Supercomputers play an important role in the field of computational sciences, including quantum mechanics, weather forecasting, climate research, oil and gas exploration, molecular modeling (computing the structures and properties of chemical compounds, biological macromolecules, polymers, and crystals), and physical simulations (such as simulations of the early moments of the universe, airplane and spacecraft aerodynamics, the detonation of nuclear weapons, and nuclear fusion).
At HRI HPC is used for a wide range of computationally intensive tasks in
Physics Research consists
Astrophysics,
Condensed Matter Physics,
High Energy Physics,
String Theory ,
Quantum Information and Computation (QIC).
HRI-HPC comprises a diverse mix of computing and data resources. Linux clusters constitute the principal computing resource.
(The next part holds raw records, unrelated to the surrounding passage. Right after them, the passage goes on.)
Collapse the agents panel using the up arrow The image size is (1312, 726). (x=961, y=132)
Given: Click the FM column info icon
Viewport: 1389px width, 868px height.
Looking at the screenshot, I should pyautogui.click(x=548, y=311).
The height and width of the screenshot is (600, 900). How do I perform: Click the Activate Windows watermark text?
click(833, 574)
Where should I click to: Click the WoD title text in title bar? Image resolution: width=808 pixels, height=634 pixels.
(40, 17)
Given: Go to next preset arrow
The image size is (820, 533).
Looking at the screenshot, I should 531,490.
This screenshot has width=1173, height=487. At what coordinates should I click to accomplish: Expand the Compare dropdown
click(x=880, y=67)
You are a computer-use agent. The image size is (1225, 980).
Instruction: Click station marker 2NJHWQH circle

In addition, HRI-HPC has a central facility that provides more than 100 terabytes of shared disk storage.
Housed in HRI’s state-of-the-art data center, HRI-HPC allows research scholars and faculty members to maximize their individual research resources. The compute power of HRI-HPC enables HRI researchers to tackle grand-challenge class problems in a specific range of scientific disciplines.
HRI-HPC has gigabit interfaces to the HRI campus network. These interfaces facilitate massive data transfers and interactive access to the computing facilities.
HRI-HPC admin staff monitor and maintain the equipment on a round-the-clock basis, enabling researchers to focus on their primary research.